Lo que no significa que no hayas tenido una semana (o tres días) más que completita, aunque tus horas delante de la pizarra hayan sido mínimas. Si tu experiencia ha sido parecida a la mía, probablemente te haya tocado ya tu primera sustitución con un grupo que no conoces, limpiar algún moco, calmar alguna lágrima y el primer encontronazo con un padre o madre que quiere que su hijo se quede al comedor según a él/ella le convenga, como quien pide mesa en un restaurante (por poner un ejemplo de antojos, vaya).
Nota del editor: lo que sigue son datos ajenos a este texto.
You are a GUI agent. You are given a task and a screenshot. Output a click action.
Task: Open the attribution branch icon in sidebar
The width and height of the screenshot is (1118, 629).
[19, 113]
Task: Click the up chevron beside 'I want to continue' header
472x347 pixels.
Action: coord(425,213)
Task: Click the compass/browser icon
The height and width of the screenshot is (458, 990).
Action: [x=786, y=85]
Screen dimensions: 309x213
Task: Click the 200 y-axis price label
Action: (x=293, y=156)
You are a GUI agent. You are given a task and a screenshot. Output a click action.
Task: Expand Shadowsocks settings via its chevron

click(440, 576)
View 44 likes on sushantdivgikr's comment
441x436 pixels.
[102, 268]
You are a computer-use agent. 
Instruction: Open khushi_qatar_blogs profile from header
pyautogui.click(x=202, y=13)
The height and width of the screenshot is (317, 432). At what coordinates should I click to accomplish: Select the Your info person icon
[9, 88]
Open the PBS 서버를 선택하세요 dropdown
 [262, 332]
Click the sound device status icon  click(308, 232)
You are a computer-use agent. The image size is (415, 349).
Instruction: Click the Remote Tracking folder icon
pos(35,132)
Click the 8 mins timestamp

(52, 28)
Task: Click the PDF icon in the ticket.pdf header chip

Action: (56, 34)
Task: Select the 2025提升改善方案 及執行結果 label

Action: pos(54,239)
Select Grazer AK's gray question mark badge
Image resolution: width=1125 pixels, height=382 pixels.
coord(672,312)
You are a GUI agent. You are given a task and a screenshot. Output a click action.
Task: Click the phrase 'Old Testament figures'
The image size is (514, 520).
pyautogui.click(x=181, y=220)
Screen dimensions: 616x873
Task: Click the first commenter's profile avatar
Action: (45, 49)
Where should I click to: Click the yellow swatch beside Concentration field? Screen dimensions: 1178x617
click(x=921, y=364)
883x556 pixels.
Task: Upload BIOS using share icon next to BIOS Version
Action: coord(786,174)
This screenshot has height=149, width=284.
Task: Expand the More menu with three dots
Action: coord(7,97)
Puede que, como yo, ya hayas desatascado la fotocopiadora un par de veces, hayas aprendido cómo imprimir desde el ordenador con el programa nuevo, te hayas intentado apuntar a un curso sin éxito porque la aplicación informática está saturada y te hayan cambiado el horario de clase tres veces (y todas las habías pasado a limpio, con colores distintos para cada clase, cada hora... monísimo). Quizás te haya tocado también barrer una clase llena de bichos o pasar el rodillo con pintura fresca por unas paredes demasiado manoseadas, o mover muebles a pulso de un lado a otro del pasillo (y es que el bedel, pobre, no llega a todo) mientras los niños revolotean a tu alrededor y tratan de contarte algo sobre sus vacaciones.
Tranquila. Tranquilo. Es normal. Se llama "comienzo de curso", de apellido "jornada continua", y vuelve loco y loca a las mayores profesionales. Tú piensa en las tardes de verano que aún te quedan en las que no tienes que llevarte a casa nada para corregir, y disfruta, porque se acabará pronto. El otoño llegará antes de lo que esperas; refrescará, lloverá, pero a ti no te importará, porque no podrás salir de casa hasta terminar de corregir las veinte redacciones que te has traído de deberes.
El curso ha empezado. Tu vida como la has conocido en julio y agosto ha llegado a su final. Bienvenida a la normalidad. Bienvenido a septiembre.